Abstract

This study is concerned with identifying features of 4-aminoquinoline scaffolds that can help pinpoint characteristics that enhance activity against chloroquine-resistant parasites. Statistically valid predictive models are reported for a series of 4-aminoquinoline analogues that are active against chloroquine-sensitive (NF54) and chloroquine-resistant (K1) strains of Plasmodium falciparum. Quantitative structure activity relationship techniques, based on statistical and machine learning methods such as multiple linear regression and partial least squares, were used with a novel pruning method for the selection of descriptors to develop robust models for both strains. Inspection of the dominant descriptors supports the hypothesis that chemical features that enable accumulation in the food vacuole of the parasite are key determinants of activity against both strains. The hydrophilic properties of the compounds were found to be crucial in predicting activity against the chloroquine-sensitive NF54 parasite strain, but not in the case of the chloroquine-resistant K1 strain, in line with previous studies. Additionally, the models suggest that ‘softer’ compounds tend to have improved activity for both strains than do ‘harder’ ones.
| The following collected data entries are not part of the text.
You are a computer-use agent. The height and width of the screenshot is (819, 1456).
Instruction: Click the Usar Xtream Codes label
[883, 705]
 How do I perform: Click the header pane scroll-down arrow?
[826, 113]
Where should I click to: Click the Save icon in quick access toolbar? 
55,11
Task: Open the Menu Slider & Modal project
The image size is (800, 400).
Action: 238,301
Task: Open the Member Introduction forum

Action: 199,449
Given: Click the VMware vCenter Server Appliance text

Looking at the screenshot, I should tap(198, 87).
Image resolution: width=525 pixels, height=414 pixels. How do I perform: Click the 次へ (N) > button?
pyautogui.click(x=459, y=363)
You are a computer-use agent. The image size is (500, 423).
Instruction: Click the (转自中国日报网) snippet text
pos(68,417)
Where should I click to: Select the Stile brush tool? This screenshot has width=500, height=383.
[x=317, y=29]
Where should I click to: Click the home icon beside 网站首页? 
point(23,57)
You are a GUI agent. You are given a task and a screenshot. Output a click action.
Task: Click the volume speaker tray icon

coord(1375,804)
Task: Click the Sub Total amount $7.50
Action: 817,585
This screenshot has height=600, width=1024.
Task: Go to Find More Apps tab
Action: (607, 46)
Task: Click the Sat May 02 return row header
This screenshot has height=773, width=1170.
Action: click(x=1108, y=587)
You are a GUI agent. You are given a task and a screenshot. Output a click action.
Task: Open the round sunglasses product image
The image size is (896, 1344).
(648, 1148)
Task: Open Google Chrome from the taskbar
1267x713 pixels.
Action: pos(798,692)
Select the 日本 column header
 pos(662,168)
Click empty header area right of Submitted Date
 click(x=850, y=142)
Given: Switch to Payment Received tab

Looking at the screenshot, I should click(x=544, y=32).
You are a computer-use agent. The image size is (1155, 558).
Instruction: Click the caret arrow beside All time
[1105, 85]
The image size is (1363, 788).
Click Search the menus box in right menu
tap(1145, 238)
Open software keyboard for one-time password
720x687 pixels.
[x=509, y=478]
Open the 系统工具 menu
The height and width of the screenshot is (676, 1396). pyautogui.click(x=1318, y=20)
The internally and externally validated models reported here should also prove useful in the future screening of potential antimalarial compounds for targeting chloroquine-resistant strains.Graphical Predictive models reveal linear relationships for activity of 4-aminoquinoline analogues active against chloroquine-sensitive strains of Plasmodium falciparum

Highlights

  • Malaria is a life-threatening disease, which, according to the World Health Organization (WHO), resulted in almost half a million deaths in 2016, with 91% of those occurring in the WHO African Region [1]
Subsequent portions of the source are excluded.